Task material:
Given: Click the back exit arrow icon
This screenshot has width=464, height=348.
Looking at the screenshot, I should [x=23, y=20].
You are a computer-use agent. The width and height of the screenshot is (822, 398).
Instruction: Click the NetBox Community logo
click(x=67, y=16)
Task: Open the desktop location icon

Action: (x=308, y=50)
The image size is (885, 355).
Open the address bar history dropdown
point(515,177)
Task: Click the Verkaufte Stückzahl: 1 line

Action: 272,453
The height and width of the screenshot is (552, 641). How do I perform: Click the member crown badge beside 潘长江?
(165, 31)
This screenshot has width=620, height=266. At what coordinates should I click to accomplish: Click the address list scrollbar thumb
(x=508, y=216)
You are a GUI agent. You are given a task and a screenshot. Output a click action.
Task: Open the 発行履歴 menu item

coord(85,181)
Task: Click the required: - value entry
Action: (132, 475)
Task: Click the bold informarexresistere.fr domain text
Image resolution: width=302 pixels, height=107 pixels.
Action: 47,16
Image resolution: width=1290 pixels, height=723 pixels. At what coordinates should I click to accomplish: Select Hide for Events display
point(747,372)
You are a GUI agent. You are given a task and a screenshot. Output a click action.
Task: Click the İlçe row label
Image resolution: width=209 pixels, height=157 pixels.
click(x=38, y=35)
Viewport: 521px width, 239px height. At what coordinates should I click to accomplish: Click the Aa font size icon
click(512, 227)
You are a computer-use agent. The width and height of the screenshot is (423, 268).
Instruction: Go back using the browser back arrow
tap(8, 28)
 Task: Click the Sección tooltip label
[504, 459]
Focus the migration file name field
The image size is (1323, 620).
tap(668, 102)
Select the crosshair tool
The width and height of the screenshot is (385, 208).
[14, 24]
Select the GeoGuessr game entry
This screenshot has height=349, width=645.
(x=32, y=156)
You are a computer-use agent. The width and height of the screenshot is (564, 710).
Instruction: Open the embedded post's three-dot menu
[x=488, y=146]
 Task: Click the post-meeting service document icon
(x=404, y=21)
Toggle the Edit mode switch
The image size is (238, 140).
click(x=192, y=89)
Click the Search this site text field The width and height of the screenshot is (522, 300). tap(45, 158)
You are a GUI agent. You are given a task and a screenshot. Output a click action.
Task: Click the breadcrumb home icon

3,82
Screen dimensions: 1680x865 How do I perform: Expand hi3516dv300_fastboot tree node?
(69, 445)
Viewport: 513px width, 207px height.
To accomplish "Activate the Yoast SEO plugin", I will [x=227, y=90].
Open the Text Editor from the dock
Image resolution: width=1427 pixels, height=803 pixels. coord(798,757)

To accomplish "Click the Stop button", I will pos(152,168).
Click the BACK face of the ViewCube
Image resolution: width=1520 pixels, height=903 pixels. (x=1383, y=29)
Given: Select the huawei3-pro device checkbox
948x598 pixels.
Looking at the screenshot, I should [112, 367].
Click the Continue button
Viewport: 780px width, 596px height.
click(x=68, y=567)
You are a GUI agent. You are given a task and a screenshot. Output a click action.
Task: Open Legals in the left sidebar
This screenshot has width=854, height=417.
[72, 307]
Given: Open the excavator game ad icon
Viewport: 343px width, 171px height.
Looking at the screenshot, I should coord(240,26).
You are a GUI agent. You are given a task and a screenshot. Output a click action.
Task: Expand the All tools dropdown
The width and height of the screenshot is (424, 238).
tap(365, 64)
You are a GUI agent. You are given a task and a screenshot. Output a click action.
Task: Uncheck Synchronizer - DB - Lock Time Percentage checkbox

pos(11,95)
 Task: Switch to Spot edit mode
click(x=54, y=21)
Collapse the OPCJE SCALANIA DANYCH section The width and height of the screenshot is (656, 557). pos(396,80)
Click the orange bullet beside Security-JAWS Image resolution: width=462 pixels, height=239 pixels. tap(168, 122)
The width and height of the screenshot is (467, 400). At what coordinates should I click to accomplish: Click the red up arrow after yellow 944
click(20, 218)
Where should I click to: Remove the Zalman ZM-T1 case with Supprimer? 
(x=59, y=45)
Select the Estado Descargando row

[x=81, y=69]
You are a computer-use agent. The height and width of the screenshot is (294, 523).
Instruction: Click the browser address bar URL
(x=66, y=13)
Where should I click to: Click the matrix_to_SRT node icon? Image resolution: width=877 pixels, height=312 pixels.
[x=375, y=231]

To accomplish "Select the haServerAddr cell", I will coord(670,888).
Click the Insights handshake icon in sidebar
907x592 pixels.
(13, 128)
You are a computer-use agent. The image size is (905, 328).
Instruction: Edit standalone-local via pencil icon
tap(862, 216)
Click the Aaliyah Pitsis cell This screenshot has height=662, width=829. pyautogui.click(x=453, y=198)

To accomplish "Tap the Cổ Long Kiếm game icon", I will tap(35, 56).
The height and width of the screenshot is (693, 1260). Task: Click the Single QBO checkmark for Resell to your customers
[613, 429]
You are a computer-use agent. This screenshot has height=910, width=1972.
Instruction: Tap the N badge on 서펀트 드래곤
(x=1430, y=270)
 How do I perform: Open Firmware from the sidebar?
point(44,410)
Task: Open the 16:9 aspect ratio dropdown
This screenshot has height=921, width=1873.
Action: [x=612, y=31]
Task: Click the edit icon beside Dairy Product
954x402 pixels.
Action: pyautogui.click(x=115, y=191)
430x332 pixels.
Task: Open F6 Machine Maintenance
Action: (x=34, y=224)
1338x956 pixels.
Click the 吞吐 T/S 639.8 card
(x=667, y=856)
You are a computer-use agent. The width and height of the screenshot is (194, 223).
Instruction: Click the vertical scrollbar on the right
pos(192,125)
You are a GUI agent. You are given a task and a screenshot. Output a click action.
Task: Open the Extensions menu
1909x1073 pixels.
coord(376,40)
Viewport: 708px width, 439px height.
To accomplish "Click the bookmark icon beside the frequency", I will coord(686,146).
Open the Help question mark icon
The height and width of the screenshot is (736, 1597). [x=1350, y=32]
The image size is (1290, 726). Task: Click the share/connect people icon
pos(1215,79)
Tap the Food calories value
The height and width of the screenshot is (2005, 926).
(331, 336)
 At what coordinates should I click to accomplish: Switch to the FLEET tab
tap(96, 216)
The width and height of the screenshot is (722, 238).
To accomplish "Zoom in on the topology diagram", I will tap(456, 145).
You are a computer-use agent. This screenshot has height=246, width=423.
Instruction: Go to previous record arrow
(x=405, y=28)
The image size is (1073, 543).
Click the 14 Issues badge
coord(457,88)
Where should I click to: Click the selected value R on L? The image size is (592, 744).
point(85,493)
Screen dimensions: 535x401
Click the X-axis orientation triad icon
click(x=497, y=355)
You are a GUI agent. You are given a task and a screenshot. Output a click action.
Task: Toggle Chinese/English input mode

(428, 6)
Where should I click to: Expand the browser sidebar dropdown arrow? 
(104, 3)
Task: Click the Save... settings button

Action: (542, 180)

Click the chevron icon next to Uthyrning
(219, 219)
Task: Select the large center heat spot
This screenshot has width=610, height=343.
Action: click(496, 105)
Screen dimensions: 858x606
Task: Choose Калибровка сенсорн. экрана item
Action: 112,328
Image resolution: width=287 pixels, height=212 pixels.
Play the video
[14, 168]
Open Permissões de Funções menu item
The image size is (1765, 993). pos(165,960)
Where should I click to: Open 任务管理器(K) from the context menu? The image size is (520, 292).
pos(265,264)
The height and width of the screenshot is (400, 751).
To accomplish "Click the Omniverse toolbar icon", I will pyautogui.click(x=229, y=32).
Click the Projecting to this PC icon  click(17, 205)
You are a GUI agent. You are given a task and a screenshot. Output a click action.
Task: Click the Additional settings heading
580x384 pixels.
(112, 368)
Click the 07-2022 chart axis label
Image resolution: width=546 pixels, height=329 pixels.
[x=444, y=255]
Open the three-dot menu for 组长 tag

Written instruction:
Which lines in the listing above contain the word "mode"? Pull out each of them and copy it in full.

Answer to the exercise:
Toggle the Edit mode switch
 Task: Switch to Spot edit mode
Task: Toggle Chinese/English input mode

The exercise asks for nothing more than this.